Brownback laid out three fundamental principles of reform:
1. Americans should be able to retire with financial security and dignity.
2. Younger workers should be able to own and keep more of the money they earn.
3. Any reform should benefit and not burden the economy.
Brownback continued, "Underlying these principles is my belief each American
worker should have a choice in how he or she provides for retirement, and the
freedom to make that choice. No one would be required to leave Social Security,
but everyone would be allowed to. Their new option would be a market-based
alternative."
The market-based alternative is a saving and investing structure. It replaces
taxes with the accumulation of wealth as the source of benefits.
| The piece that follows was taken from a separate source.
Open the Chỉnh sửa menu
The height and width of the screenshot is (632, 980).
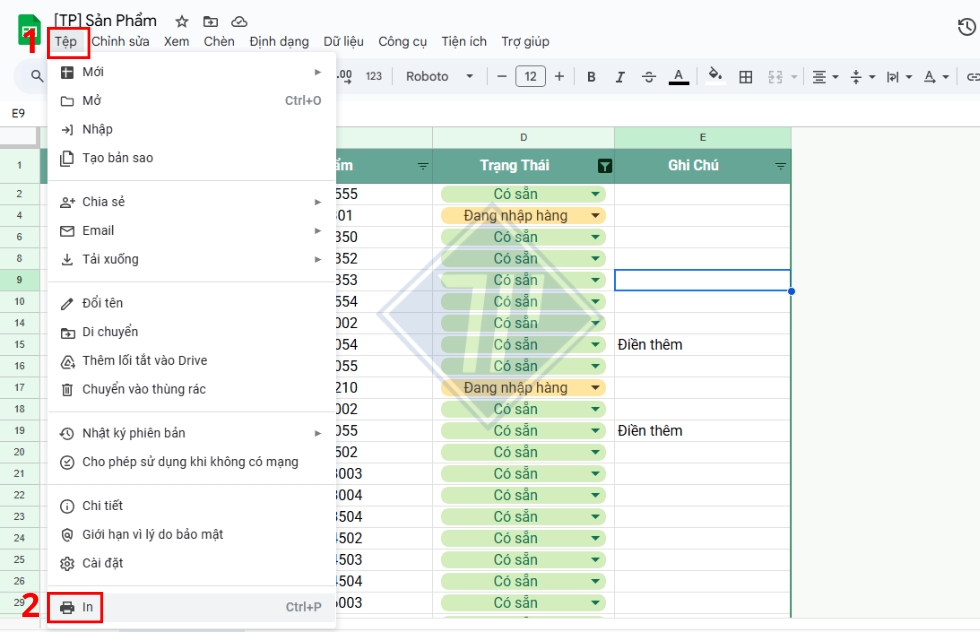point(121,41)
This structure
should:
1. Create individual accounts with assets owned by the account holder;
2. Provide the opportunity for workers of all incomes to invest in capital
markets;
3. Ensure inexperienced investors will not suffer poor returns relative to other
investors;
4. Provide investment choice;
5. Offer a solution for workers who make no investment choice;
The plan would create three investment levels. Under the plan, workers' savings
are deducted from payroll and invested in a collective money market fund. The
units are then invested in one of three balanced funds. Each fund would be
highly diversified, investing across multiple asset classes, but with different
allocations. Individuals who do not or choose not to make a selection would have
their assets invested in a default option.
"The benefits of reforming Social Security from a tax-based to a market-based
system are significant and numerous," Brownback said. "Unlike Social Security
benefits, the accumulated assets are one's personal property, which is not the
case today. Also, everyone is allowed to bequeath assets above a certain level
to any individual or organization they wish."
Brownback added, "Real Social Security reform will save our children and their
children from a crushing burden of debt. The alternative to this transformation
is not merely more of the same, but the possible hemorrhaging of the present
system as it implodes under the weight of a shrinking tax base proportionate to
longer-lived, more active American retirees."